I'm sure the names have changed since then or no longer exist but that was our mission in OIF2. We covered over 120 (?) miles of Tampa looking for IED's. Back then we didn't get Buffaloes till the last 3 months of the tour. Then, we got 3 of the total 11 in Army inventory (as of Nov 2004). A majority of the tour was done in hillbilly armored 5 ton dumps with sandbags and wood against increasingly complex 155mm IEDs, rpgs and small arms.

We had 4 KIA and 25 wounded, several severely with face removal/limb removal.

I think CABs awarded then were appropriate. We took contact and by the nature of the mission, could not pursue beyond 300 meters to either side of the route. Our number 1 mission was to keep Tampa open for coalition forces.

Now, from what I read, it's gotten to be if you were near a mortar strike on your way to the PX on Anaconda.

Anyway - I think there were a good many 12B's and 31B's who earned them.

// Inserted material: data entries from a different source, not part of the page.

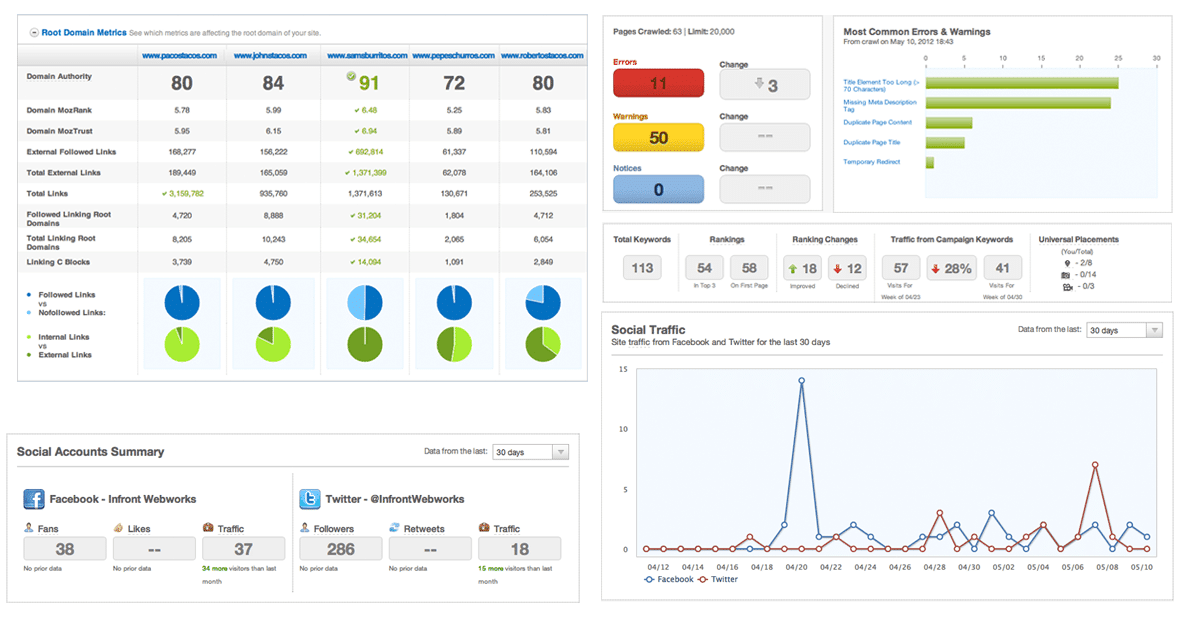Click the Retweets icon in the Twitter section
Viewport: 1189px width, 618px height.
point(396,527)
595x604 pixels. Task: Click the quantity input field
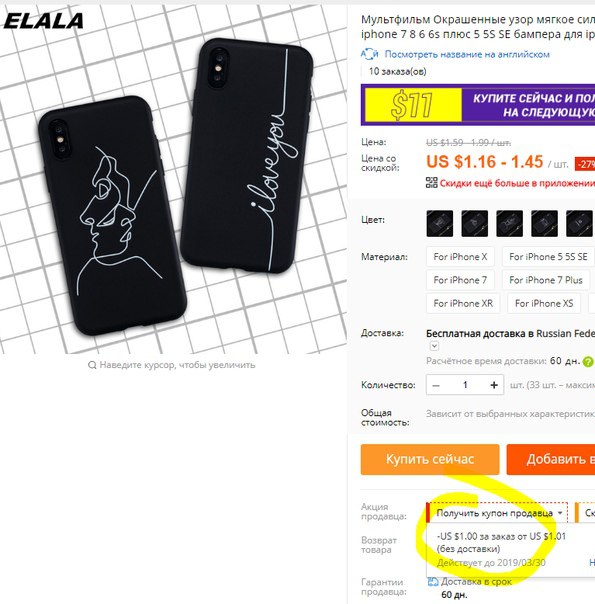(x=465, y=385)
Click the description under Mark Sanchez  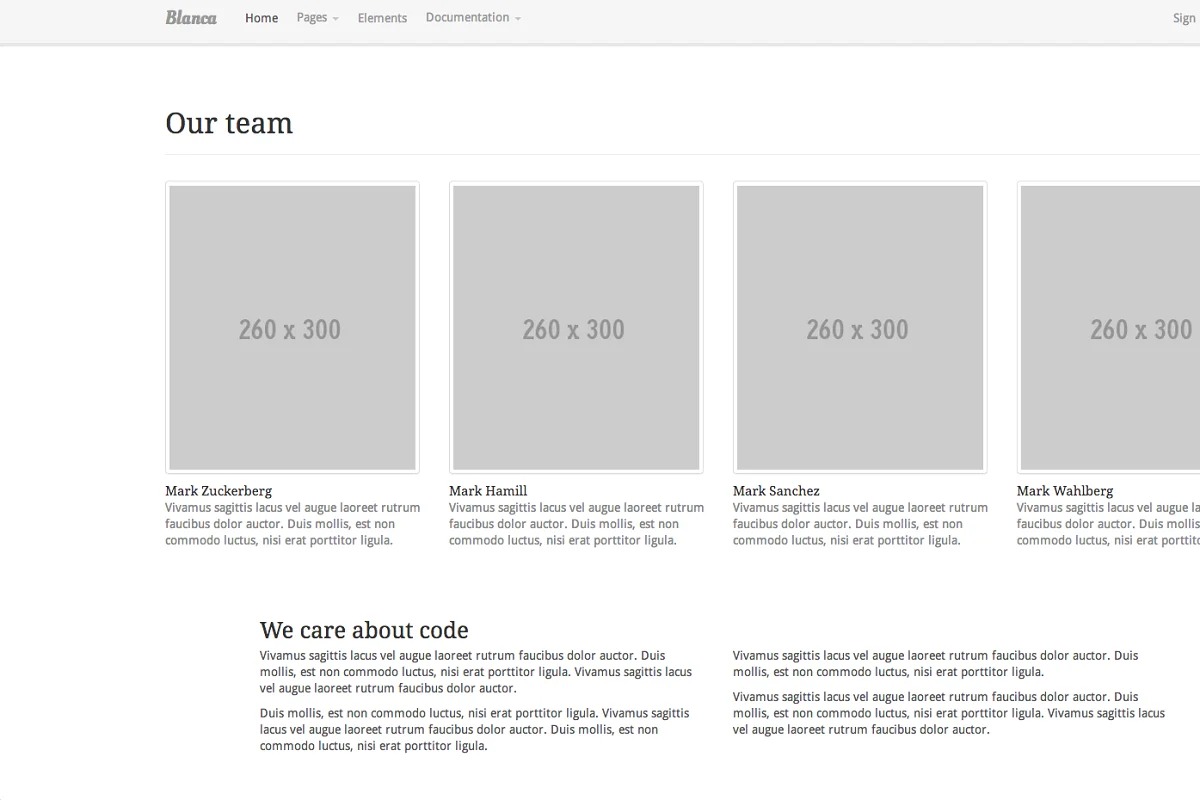coord(860,524)
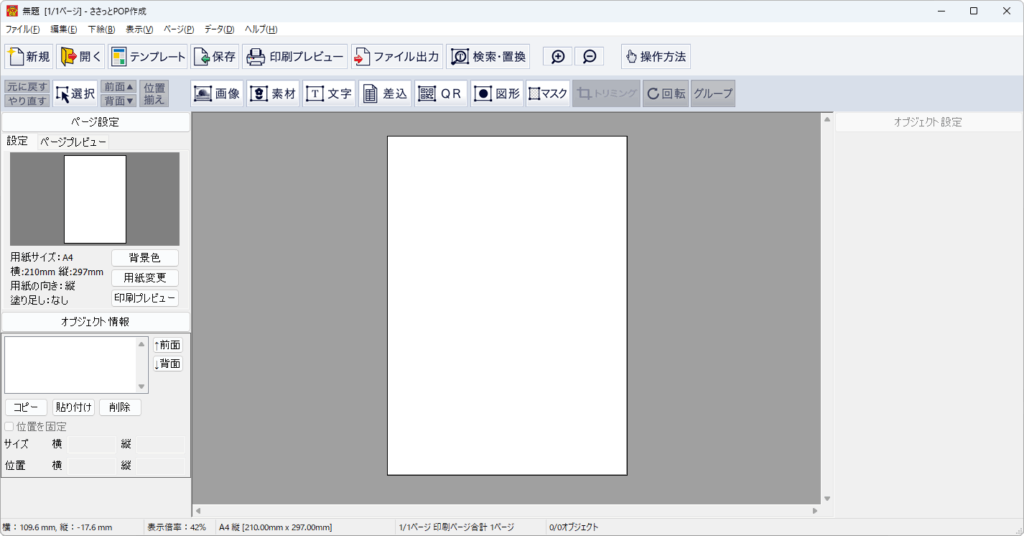
Task: Open 印刷プレビュー from the top toolbar
Action: (x=295, y=56)
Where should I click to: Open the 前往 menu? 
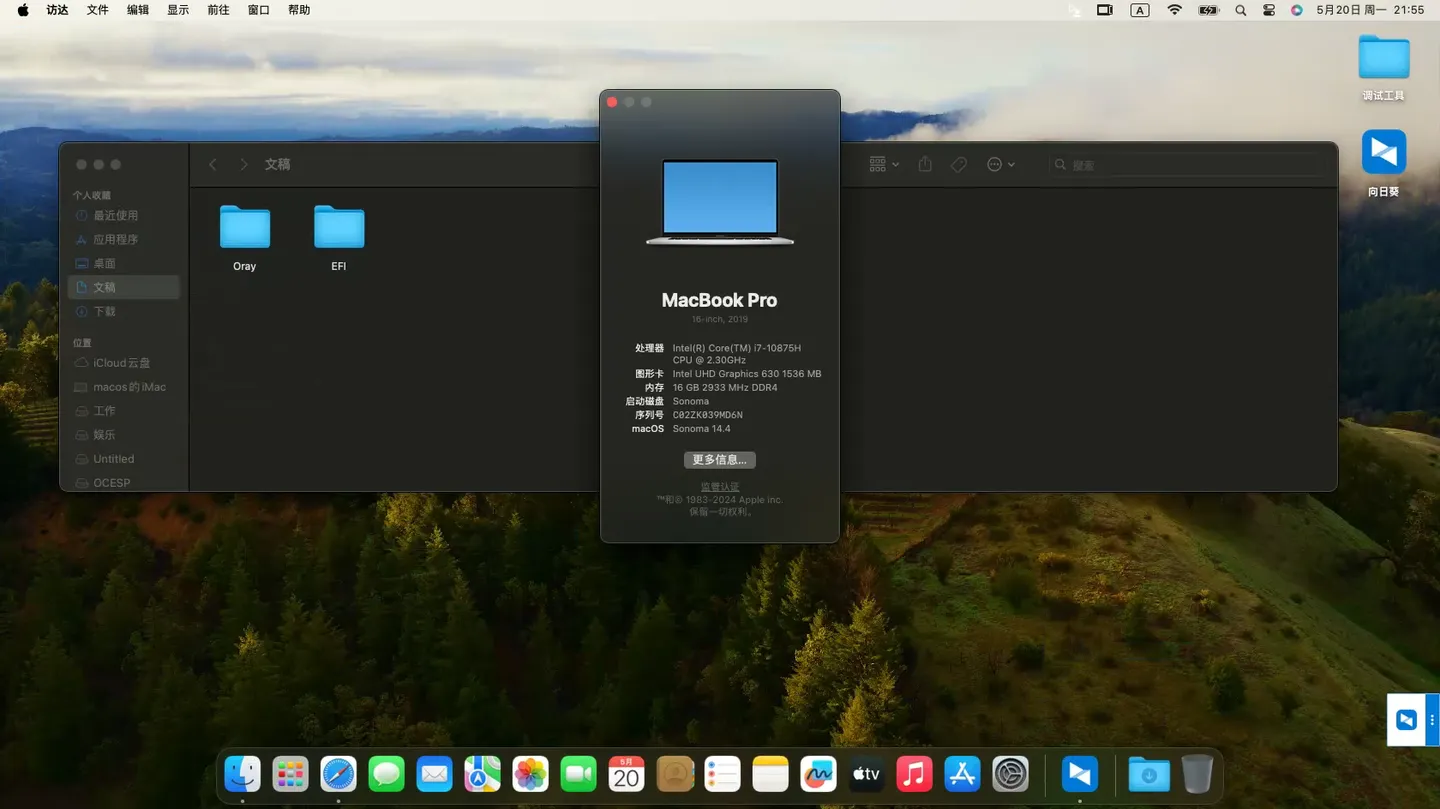pyautogui.click(x=217, y=10)
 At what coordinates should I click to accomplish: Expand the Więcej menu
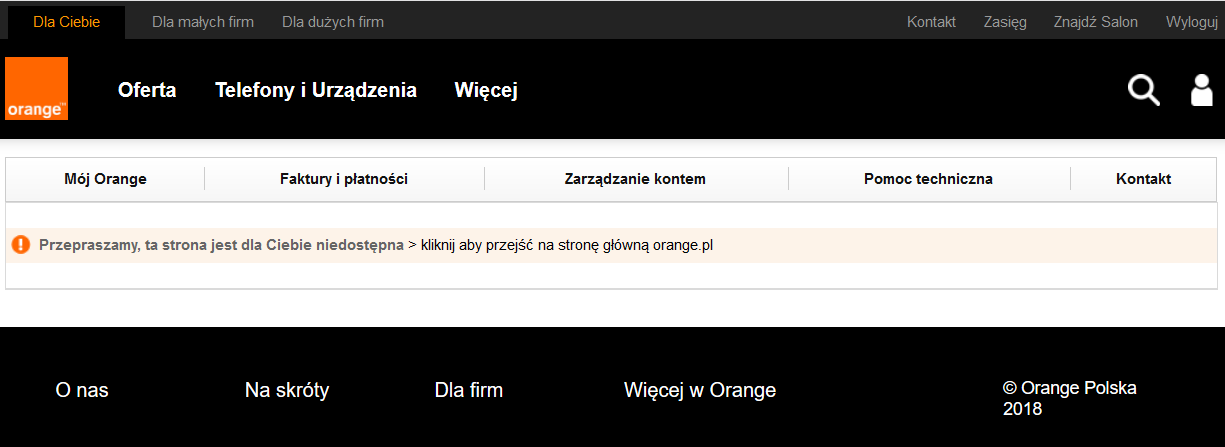[x=486, y=90]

Sometimes there would be 12Bs right alongside 11B's putting rounds down on an assualt (Operation Baton Rogue) and all we got were the CAB.

It is what it is.

Maybe there should be a Outside the Wire CAB and FOB CAB :)
[Since the Zombie Thread has already been awoken] - Cheers from a brother 12B. I agree with a lot of your post and experienced much the same of what you describe (except I was there for OIF1, so I didn't have a lovely "hillbilly" armored HMMWV to drive/ride around in (thankfully ignorance is bliss, and that never resulted in a problem). Toward the end of our tour they did replace our PL's APC (did I mention we were mechanized...:innocent:) with a brand-spankin'-new up-armored HMMWV, but my Platoon Sgt's soft skin remained (and continued to be used just as often until we went home in '04).

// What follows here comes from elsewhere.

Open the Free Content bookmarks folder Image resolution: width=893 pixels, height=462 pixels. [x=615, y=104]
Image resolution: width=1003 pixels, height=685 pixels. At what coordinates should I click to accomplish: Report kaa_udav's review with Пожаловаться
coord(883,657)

Anyway, when I found out later on that my platoon received the CAB, I thought, "ok, that's cool I guess". Then I noticed that the guys/gals who never stepped foot outside of the TOC (and definitely not the wire) were given the CAB as well, I realized "What's the F'n point?" Yes, we were mostly on a tiny FOB (just south of Anaconda) and took a few indirect-fire attacks, but I didn't see any of the cooks, or HQ personnel suiting up to actually "engage" the D-Bags that were firing at us. I also must have missed them when we'd be out in the weeds for hours on ambush too (or clearing IED's, or etc.).

Your Outside the Wire CAB and Inside the Wire CAB seems like a good idea (couldn't be any worse than what they've already done to make the current CAB valueless). Oh well, I guess I'll just have to leave it in the same pile of "participation awards" the rest are in.